On doit effectivement à Carlo Ginzburg, l’un des plus érudits intellectuels contemporains, la capacité de dépasser les limites disciplinaires traditionnelles pour saisir une histoire narrative et complexe, appuyés par des témoignages tirés des catégories le plus souvent exclues du récit dominant : des femmes, des lépreux, des marginaux analphabètes, des juifs, des musulmans ou encore des sorciers et des sorcières.

Dans un de ses entretiens, il affirme qu’« entamer un dialogue entre l’histoire et d’autres disciplines m’a toujours fasciné. On a souvent tendance à penser l’histoire en tant que forteresse : ce n’est pas une forteresse, mais un aéroport ». L’historien dédie ses travaux aux phénomènes « périphériques », ceux provenant des marges et des espaces limitrophes, ceux qui constituent les anomalies de la « grande histoire » ou de l’histoire officielle, montrant dans ses analyses une finesse anthropologique rarement présente à l’époque au sein de la pratique historienne.

C’est également le cas de son premier ouvrage, intitulé Les batailles nocturnes, consacré à la communauté agraire des benandanti, longtemps négligés par l’historiographie européenne. L’idée d’un tel récit lui est inspirée suite à sa traduction de l’ouvrage Les Rois thaumaturges par l’historien français Marc Bloch, étude qui appréhende un curieux rite sur la guérison miraculeuse réalisée par les rois de France et d’Angleterre. Pour sa part, Carlo Ginzburg se tourne vers la confrérie des benandanti (« ceux qui marchent pour le bien »), apparue dans les campagnes de Frioul entre le XVIe et le XVIIe siècle, qui combattent des sorciers diaboliques pendant des batailles nocturnes.
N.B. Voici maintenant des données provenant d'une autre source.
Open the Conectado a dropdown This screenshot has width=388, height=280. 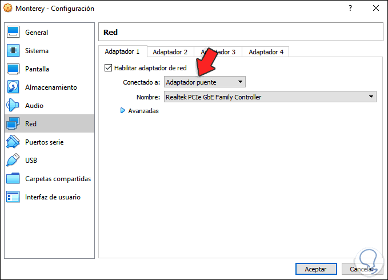205,82
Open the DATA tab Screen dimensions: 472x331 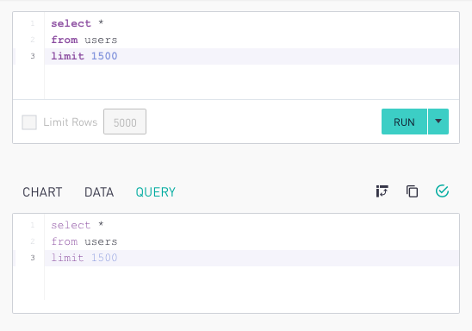pyautogui.click(x=99, y=192)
Cet ouvrage sur la sorcellerie, parfois rapproché aux recherches sur le chamanisme, changera entièrement la perception de cette institution, ainsi que de son histoire. L’historien reviendra sur les rapports entre les paysans et l’Inquisition dans son ouvrage le plus célèbre, Le fromage et les vers, qui porte sur la cosmologie du meunier frioulan Menocchio, qui compare le monde à un fromage et Dieu à un ver, raison pour laquelle il sera exécuté. Dans Les batailles nocturnes, Carlo Ginzburg mène un travail d’archives afin de saisir les discours entourant ce mythe de la fertilité, ainsi qu’un rapport établi avec le monde des morts. Le texte suivant présente l'émergence de la communauté des benandanti, leurs procès auprès du Saint-Office, leurs témoignages et aveux personnels face aux questions posées par l’Inquisition.

2. Les Benandanti

Dans son premier livre, Ginzburg propose de tracer et d’analyser les récits et les témoignages d’une mystérieuse communauté apparue entre le XVIe et le XVIIe siècle dans les campagnes du Frioul vénetien, qui effectue régulièrement un rituel agraire magique.
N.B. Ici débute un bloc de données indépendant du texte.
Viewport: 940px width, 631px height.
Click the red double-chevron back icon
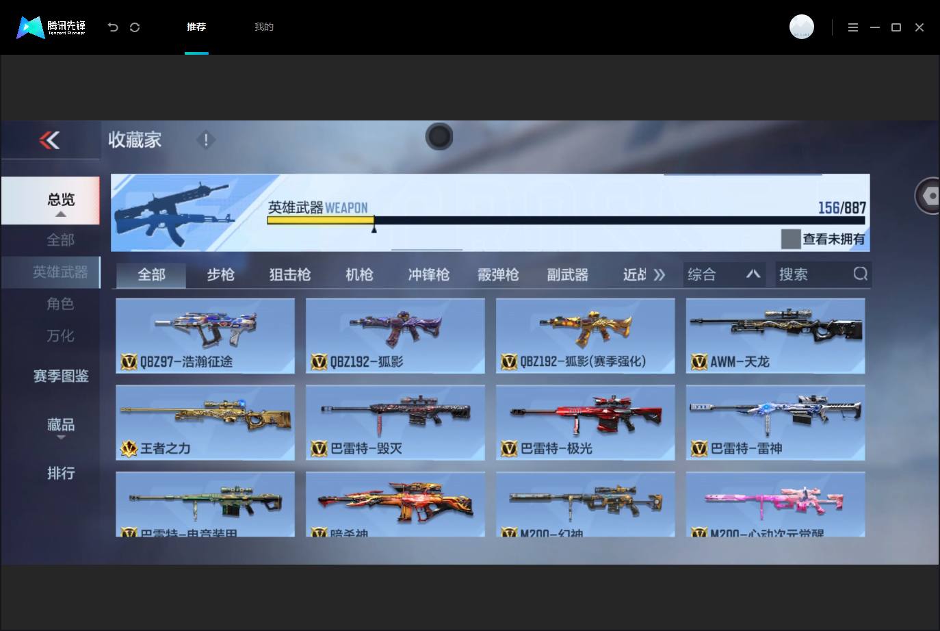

Au début de leur émergence, l’Inquisition se trouve déconcertée, ne sachant pas comment aborder ces récits inhabituels portant sur la fertilité de la terre. Les adeptes, nommés benandanti, mènent une bataille onirique pendant les périodes de jeûne prescrites par le calendrier ecclésiastiques, – nommées les Quatre Temps –, afin d’assurer les récoltes de l’année qui suit. Selon les aveux pendant les interrogatoires, les benandanti se définissent en tant que représentants du Bien et s’opposent ainsi aux sorcières et aux sorciers.
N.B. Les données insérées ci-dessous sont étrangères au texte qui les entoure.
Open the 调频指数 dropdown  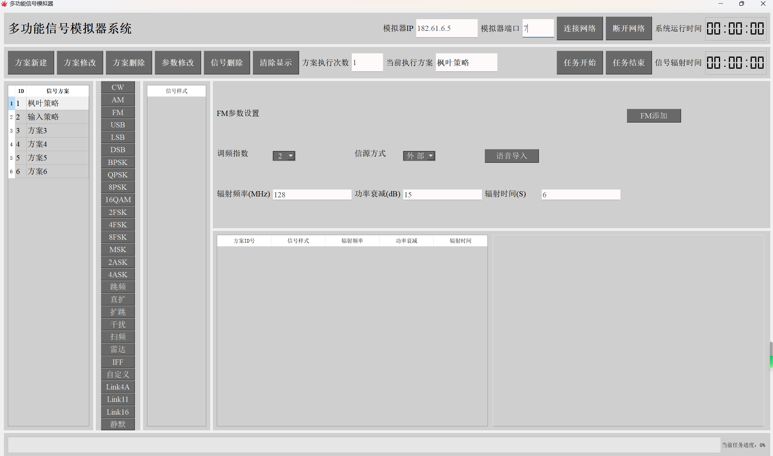[291, 156]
Ils déclarent partir seulement en esprit aux combats nocturnes, car ces rencontres se déroulent en rêve et les corps restent immobiles dans leurs lits. Conduits par un capitaine les benandanti arrivent au lieu de la future bataille ; là, ils rencontrent les sorciers, leurs opposants. Les benandanti se battent à coups de branches de fenouil contre des sorciers armés de tiges de sorgho. Si les benandanti gagnent, les terrains agricoles seront prospères dans la saison à venir.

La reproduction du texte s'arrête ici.